Solidarity Is A Practice

Lane County Queer Birders respectfully acknowledges that we gather and bird on Kalapuya īlihi, the ancestral and traditional homelands of the Kalapuya people. For countless generations, the Kalapuya were careful stewards of the prairies, rivers, forests, and wetlands that continue to sustain life in what is now called Eugene, Oregon.

Today, Kalapuya descendants are part of the Confederated Tribes of Grand Ronde and the Confederated Tribes of Siletz Indians. We also recognize the enduring presence and sovereignty of the Confederated Tribes of the Umatilla Indian Reservation and the Chelamela people, whose relationships to this land persist despite attempted erasure through colonization, displacement, and violence.

Lane County Queer Birders is a free, volunteer-run community group organized without compensation or profit. While our capacity is limited by design, our responsibility to this land and to Indigenous peoples is not. We understand that land, identity, survival, and resistance are deeply intertwined—and that acknowledgment without action is incomplete.

In that spirit, we commit to the following practices:

We commit to redistribution within our capacity, by sharing opportunities for mutual aid, community fundraisers, and Indigenous-led environmental and cultural efforts, and by encouraging direct support whenever possible.

We commit to ongoing learning and accountability, by educating ourselves about the histories and present-day realities of the Kalapuya and other local Tribes, centering Indigenous voices in our learning, and remaining open to correction.

We commit to ethical birding and land care, by modeling practices that protect habitats, respect wildlife, and honor Indigenous environmental knowledge as living, place-based science.

We commit to non-performative solidarity, by rejecting symbolic gestures that replace material care, and by being honest about the limits and responsibilities of a volunteer-run group.

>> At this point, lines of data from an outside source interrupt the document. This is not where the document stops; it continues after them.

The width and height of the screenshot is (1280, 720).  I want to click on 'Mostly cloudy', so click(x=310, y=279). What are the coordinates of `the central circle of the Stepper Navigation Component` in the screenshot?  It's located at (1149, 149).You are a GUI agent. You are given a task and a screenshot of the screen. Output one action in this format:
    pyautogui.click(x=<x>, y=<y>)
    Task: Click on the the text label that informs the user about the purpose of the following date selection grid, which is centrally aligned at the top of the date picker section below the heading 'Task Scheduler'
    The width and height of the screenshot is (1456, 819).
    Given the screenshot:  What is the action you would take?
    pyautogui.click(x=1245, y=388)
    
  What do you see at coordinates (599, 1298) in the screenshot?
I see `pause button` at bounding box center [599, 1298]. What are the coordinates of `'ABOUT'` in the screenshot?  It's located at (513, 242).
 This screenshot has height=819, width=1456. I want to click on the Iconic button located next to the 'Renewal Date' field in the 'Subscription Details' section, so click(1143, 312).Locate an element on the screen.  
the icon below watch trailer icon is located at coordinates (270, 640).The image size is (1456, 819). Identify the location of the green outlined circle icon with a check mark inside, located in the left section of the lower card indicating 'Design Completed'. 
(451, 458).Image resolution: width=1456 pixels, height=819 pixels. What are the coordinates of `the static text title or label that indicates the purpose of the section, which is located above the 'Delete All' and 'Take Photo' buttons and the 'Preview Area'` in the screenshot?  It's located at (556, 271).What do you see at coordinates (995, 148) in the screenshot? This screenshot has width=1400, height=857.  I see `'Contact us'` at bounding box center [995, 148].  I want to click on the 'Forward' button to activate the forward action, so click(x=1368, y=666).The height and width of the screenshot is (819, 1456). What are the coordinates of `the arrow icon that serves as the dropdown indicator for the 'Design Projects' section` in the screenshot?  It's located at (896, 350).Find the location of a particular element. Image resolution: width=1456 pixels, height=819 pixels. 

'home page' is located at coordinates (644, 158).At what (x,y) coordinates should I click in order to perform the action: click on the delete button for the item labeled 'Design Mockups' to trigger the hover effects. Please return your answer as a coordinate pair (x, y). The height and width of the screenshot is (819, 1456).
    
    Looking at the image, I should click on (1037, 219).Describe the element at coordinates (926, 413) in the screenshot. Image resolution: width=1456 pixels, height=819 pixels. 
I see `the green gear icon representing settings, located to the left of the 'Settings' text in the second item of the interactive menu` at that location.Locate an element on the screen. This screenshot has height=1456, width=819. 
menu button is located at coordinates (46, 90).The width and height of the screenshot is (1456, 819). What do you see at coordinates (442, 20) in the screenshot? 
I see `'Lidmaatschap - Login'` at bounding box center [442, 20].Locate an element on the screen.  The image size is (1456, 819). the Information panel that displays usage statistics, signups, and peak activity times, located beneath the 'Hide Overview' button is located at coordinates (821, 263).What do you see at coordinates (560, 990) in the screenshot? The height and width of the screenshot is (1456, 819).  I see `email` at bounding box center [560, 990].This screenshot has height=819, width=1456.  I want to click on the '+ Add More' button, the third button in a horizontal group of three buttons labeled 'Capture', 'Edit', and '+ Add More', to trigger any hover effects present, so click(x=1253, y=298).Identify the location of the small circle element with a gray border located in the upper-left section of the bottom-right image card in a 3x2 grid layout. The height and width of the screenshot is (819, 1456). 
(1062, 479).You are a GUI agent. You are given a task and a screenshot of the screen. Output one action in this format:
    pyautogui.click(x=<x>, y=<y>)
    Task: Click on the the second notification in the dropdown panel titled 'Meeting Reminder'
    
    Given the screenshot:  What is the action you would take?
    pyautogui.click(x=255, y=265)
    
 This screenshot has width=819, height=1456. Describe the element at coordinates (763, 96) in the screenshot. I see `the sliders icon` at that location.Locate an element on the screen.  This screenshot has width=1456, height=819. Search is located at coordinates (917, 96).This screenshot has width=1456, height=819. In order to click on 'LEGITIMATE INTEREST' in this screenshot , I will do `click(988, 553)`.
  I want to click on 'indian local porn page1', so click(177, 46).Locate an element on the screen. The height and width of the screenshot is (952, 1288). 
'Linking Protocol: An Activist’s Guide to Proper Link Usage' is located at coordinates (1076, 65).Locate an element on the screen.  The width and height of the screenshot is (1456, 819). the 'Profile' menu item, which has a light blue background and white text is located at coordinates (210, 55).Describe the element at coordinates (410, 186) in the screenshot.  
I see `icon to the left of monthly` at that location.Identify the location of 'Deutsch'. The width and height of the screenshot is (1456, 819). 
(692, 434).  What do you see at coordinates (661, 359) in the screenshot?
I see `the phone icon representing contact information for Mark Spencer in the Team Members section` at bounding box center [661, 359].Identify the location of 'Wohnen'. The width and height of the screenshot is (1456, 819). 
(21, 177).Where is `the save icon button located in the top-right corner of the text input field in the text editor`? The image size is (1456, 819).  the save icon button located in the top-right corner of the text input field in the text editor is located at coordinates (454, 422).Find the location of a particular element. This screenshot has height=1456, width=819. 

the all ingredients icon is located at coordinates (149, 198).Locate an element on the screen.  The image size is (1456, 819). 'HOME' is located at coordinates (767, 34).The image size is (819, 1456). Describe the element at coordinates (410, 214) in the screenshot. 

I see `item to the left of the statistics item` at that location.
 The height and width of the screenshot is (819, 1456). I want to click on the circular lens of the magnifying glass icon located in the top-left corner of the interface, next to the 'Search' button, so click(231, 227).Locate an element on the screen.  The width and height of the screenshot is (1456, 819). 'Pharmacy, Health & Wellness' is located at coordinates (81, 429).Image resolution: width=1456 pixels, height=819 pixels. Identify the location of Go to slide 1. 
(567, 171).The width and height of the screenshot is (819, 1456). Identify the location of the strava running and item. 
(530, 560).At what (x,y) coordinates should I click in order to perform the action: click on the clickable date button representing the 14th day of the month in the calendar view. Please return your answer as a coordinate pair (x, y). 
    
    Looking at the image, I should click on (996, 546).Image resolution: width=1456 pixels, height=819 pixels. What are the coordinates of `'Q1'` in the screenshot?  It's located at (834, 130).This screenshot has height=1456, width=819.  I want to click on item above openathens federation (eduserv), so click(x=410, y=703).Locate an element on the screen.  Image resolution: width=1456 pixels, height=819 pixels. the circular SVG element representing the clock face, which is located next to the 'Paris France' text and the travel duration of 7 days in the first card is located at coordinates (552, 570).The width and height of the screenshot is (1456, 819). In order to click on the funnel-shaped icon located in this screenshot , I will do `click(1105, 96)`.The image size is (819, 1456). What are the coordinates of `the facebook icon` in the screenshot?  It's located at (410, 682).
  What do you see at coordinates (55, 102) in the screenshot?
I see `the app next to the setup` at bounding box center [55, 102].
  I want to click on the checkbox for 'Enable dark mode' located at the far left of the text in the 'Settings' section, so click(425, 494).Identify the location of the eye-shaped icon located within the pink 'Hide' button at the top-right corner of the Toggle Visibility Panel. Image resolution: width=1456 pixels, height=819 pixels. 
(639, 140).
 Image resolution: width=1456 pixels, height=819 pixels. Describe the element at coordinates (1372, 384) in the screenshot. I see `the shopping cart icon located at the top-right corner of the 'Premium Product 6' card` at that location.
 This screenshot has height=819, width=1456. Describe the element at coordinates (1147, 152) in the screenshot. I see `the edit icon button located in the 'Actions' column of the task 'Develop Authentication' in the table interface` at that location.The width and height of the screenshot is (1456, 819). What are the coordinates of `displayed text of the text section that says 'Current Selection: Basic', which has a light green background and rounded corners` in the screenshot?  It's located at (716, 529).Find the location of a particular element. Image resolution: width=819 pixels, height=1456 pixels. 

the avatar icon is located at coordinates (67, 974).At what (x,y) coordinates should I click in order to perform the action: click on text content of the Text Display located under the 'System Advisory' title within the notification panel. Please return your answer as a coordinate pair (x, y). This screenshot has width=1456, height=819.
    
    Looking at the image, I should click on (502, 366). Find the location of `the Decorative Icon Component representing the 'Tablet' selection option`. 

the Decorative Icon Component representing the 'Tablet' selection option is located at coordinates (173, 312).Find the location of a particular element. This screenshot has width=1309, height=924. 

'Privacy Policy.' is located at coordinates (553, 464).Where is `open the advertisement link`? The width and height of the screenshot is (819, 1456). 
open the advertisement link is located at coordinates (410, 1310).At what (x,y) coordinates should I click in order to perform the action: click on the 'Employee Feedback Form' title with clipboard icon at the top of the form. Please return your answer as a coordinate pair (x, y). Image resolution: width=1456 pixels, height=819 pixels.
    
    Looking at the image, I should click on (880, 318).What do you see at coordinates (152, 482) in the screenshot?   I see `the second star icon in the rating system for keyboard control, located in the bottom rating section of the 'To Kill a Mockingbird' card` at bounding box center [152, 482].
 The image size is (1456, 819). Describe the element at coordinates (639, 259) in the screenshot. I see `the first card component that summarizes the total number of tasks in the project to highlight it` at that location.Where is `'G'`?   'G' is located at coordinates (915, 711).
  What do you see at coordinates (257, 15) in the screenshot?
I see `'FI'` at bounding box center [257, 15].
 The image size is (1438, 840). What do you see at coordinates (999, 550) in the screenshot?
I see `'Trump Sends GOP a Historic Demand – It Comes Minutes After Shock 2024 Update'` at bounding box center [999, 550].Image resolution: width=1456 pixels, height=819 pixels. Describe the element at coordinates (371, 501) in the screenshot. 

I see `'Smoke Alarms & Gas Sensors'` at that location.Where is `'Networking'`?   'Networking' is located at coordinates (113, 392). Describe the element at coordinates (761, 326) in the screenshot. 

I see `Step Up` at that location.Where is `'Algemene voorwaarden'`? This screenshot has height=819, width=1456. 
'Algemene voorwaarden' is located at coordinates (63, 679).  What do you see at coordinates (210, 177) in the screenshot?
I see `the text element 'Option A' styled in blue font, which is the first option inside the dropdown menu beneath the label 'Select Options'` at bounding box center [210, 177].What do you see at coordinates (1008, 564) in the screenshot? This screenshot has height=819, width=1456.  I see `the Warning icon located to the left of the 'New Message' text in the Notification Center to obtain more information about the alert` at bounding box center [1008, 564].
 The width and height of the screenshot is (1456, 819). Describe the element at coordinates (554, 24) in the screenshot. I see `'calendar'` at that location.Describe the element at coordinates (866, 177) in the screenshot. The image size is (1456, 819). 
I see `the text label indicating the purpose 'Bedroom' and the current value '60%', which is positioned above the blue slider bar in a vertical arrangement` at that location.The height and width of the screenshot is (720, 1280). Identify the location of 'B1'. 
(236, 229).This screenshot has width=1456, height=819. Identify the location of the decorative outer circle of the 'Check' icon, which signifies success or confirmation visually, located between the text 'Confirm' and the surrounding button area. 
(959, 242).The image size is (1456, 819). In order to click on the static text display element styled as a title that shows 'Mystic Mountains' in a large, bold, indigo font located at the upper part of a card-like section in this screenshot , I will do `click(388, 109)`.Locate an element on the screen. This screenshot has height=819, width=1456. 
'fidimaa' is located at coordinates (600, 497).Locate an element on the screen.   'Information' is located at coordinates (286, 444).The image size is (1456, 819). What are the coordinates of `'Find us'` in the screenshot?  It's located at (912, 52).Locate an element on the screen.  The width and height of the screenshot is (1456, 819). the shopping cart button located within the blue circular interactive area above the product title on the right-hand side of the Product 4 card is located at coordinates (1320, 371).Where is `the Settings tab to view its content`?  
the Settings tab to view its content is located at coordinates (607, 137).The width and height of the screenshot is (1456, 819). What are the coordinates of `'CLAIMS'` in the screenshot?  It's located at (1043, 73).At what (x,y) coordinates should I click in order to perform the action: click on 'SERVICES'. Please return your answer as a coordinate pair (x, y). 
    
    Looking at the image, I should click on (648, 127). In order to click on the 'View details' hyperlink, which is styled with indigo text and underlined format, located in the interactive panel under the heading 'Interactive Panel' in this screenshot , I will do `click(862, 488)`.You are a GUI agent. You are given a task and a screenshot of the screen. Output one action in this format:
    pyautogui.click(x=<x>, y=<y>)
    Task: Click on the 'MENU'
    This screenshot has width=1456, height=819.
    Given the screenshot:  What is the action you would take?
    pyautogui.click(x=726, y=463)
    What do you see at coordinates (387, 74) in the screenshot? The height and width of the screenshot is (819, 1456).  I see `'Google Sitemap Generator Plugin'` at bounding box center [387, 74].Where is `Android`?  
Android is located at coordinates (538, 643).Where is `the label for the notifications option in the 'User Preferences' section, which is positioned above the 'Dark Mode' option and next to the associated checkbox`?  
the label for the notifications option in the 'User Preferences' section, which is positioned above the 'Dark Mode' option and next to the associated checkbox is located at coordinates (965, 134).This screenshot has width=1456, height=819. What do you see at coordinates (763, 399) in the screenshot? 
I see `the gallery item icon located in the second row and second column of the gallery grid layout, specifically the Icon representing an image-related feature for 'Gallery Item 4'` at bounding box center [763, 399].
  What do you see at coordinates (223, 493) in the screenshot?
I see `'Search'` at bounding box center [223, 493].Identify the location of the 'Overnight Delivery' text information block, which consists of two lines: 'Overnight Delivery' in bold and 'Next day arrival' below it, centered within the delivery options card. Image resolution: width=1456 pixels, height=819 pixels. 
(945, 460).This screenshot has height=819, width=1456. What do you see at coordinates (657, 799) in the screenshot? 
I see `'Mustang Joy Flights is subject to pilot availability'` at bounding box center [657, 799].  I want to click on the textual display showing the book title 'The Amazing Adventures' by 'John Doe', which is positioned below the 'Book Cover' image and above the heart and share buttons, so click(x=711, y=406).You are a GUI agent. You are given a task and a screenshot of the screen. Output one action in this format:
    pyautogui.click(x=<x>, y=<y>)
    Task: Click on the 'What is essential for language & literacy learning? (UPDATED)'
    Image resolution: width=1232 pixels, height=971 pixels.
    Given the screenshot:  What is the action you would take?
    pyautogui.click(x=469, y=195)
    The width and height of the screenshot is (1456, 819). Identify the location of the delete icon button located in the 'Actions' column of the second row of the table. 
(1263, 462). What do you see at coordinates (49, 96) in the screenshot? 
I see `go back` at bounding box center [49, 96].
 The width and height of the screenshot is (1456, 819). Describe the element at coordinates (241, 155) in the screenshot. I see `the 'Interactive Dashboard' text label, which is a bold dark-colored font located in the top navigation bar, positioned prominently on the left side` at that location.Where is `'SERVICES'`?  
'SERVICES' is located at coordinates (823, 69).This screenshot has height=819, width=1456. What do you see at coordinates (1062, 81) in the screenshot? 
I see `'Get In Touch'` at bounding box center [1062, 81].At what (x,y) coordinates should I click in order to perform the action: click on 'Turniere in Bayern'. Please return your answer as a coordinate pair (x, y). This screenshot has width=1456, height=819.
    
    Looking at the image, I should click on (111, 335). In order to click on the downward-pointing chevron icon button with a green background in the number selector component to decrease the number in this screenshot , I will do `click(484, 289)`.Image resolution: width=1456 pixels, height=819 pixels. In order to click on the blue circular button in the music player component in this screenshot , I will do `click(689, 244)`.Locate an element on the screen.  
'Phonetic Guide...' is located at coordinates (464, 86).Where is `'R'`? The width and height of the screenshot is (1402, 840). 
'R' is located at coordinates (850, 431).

We commit to building safer outdoor space, by fostering birding environments that actively resist racism, colonial norms, and cisheteropatriarchy, and prioritize the dignity and safety of Indigenous, Two-Spirit, neurodiverse, and LGBTQIA+ participants.

We offer this acknowledgment and these commitments with gratitude for the land that holds us, and with an ongoing responsibility to act with care, humility, and intention—for the communities of the past, present, and future who call this place home.